Affected sib pairs with typed but unaffected parents, conveniently
termed foursomes, have become
a major source of information on genetic susceptibility to common disease.
So far most methods of
analysis have been based on extensions of the single locus analyses
developed, and successfully
applied, to the mendelian disorders. However, unifactorial methods are
not suited to multifactorial
disorders. The power of methods of detecting linkage in the presence of
more than one locus with one
or more susceptibility alleles is considered.
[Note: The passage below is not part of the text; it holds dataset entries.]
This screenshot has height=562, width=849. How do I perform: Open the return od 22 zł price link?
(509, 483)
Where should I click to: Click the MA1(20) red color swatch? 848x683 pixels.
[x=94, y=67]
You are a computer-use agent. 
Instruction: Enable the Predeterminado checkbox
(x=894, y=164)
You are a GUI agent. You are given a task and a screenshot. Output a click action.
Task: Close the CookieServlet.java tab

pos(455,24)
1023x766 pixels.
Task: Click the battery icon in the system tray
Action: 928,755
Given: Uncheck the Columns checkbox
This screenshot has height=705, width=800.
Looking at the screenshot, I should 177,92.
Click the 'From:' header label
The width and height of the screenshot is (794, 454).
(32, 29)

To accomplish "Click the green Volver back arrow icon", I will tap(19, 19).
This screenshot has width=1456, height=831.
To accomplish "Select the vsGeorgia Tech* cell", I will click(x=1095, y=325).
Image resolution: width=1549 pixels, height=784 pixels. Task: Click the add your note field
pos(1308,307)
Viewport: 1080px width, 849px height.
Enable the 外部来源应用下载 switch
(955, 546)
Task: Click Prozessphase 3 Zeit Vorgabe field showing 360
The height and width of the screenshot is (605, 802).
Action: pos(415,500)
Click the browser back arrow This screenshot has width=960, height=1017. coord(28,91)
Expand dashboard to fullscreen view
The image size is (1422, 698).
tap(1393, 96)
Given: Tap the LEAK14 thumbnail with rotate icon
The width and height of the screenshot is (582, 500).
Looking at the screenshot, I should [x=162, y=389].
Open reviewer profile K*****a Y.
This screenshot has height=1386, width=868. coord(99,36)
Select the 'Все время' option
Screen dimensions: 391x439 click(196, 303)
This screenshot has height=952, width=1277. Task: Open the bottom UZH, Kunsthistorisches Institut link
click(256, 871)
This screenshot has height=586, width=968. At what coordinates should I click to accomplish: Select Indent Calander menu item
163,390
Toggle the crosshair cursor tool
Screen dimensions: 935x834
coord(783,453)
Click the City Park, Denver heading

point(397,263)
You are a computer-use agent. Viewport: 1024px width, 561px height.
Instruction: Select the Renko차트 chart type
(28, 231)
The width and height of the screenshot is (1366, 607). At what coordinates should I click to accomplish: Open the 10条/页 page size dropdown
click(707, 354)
The relevance of familial clustering to predicting the presence of
loci with susceptibility or
resistance alleles sufficiently frequent and effective to have an appreciable
influence on population
incidence is discussed. The mathematical problem of clustering due to
numerous alleles of small effect
was resolved by Pearson in 1901 in relation to claims that the mendelian
model of an allele at a single
locus determining a distinct phenotype was necessary to explain
the familial concentrations that had
been observed in several species. The apparent inconsistency between the
mendelian and polygenic
models was resolved by Fisher's demonstration in 1918 that there
was no essential difference
between these two extreme forms of phenotypic determination. Although
constant penetrance
models are unrealistic, and no longer necessary since Pearson's
analysis, the assumption is implicit
in most recent analyses and has the advantage of simplicity in
providing a lower limit on the sample sizes necessary.